(DIRECTIONS FOR THIS TASK)
Below are lines of data, and only some are wanted. Please repeat exactly those from the line that has "oktober 2018 (765, 1652)" through the line that has "Toename agressie door".

(SOURCE DATA)
== Segment start ==

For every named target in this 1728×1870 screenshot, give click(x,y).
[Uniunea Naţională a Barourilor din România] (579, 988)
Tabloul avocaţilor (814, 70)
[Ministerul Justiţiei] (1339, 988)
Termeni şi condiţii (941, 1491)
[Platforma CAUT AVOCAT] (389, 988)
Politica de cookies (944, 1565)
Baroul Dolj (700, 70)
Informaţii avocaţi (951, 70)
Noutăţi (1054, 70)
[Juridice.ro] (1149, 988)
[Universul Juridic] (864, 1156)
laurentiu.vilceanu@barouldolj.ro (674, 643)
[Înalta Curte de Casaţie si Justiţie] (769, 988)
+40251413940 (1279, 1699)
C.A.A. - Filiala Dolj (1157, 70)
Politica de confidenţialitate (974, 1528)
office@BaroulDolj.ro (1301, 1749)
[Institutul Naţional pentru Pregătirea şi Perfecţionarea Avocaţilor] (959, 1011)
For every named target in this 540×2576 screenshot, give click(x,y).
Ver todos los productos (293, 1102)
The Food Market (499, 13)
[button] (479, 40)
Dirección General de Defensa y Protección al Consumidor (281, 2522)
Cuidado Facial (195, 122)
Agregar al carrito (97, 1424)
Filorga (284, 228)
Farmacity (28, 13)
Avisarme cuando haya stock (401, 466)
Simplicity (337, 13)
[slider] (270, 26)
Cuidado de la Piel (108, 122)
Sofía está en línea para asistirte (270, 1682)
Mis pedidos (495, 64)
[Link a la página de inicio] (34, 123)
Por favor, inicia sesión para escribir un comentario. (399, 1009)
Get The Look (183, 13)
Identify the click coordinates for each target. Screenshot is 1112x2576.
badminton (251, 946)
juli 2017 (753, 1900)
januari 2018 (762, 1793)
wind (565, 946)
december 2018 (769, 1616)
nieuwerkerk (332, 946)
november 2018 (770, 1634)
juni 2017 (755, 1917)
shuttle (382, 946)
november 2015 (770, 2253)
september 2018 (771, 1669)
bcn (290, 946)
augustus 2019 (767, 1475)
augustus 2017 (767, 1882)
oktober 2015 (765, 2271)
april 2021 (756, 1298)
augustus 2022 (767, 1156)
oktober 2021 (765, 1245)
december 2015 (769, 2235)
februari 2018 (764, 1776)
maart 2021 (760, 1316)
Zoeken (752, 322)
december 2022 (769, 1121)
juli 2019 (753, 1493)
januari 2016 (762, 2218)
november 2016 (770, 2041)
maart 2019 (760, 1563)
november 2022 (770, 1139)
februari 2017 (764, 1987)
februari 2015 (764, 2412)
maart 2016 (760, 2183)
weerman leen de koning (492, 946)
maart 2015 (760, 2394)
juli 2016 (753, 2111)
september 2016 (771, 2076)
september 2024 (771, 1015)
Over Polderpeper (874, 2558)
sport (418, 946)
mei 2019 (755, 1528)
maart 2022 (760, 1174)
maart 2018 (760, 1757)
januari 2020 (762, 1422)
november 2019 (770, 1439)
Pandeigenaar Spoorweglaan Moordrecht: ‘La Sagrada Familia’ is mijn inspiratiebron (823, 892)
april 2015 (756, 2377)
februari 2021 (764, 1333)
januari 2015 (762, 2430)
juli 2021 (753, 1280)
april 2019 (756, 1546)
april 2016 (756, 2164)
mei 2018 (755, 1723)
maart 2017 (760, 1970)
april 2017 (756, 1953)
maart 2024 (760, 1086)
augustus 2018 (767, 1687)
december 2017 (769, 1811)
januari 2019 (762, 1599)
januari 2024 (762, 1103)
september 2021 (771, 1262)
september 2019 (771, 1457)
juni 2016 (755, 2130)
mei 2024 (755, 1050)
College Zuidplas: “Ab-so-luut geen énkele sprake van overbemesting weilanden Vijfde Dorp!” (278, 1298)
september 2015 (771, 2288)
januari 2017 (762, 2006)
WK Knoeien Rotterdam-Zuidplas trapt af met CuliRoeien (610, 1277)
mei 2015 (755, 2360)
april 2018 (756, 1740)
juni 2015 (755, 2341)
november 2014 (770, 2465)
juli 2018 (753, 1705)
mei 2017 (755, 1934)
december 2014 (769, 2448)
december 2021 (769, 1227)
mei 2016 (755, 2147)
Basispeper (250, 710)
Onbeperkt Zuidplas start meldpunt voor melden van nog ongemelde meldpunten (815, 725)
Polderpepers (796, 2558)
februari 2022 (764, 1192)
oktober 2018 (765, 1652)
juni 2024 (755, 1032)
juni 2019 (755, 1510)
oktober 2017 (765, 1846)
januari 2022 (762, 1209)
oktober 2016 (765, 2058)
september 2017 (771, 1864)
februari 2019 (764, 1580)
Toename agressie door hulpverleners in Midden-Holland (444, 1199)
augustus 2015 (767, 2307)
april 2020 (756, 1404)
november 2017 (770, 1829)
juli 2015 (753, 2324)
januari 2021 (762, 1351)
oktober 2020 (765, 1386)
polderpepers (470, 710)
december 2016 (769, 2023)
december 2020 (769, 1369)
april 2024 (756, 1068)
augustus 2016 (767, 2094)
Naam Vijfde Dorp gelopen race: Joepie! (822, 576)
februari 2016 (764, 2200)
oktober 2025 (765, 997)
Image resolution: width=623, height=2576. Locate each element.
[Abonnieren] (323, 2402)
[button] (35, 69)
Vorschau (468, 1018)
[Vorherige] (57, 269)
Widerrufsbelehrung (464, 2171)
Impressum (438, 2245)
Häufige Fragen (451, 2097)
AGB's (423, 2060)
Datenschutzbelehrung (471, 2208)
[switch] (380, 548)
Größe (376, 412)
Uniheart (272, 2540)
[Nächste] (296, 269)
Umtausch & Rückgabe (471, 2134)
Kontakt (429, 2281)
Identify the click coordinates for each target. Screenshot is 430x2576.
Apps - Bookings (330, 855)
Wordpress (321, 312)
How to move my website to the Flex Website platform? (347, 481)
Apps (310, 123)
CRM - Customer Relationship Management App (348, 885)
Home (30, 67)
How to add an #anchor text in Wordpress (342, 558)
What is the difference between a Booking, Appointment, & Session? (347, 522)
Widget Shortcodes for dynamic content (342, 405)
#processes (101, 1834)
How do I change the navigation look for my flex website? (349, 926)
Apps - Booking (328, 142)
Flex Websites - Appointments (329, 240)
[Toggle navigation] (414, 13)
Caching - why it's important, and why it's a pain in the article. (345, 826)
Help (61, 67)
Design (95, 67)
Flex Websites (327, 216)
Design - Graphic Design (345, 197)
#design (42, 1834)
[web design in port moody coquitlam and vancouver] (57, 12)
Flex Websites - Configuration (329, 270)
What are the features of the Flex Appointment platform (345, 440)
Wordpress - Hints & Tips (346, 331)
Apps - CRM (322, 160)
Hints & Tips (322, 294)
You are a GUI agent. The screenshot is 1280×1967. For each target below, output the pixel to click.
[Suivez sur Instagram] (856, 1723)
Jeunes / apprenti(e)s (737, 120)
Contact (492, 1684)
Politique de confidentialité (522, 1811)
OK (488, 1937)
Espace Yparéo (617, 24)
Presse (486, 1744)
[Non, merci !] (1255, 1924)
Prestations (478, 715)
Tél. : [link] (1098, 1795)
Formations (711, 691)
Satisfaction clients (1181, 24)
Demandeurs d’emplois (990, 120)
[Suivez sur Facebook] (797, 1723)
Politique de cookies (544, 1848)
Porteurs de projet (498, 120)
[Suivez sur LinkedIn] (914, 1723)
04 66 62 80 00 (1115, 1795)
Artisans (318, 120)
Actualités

== Segment end ==

(RESPONSE TO THE EXERCISE)
oktober 2018 (765, 1652)
juni 2024 (755, 1032)
juni 2019 (755, 1510)
oktober 2017 (765, 1846)
januari 2022 (762, 1209)
oktober 2016 (765, 2058)
september 2017 (771, 1864)
februari 2019 (764, 1580)
Toename agressie door hulpverleners in Midden-Holland (444, 1199)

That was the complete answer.